>>>

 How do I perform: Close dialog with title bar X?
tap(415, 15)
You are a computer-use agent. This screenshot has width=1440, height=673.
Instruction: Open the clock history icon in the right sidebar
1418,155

<<<

- **TASK TO COMPLETE**
Exactness is what counts here: write out every record again.

- **RESPONSE TO THE EXERCISE**
 How do I perform: Close dialog with title bar X?
tap(415, 15)
You are a computer-use agent. This screenshot has width=1440, height=673.
Instruction: Open the clock history icon in the right sidebar
1418,155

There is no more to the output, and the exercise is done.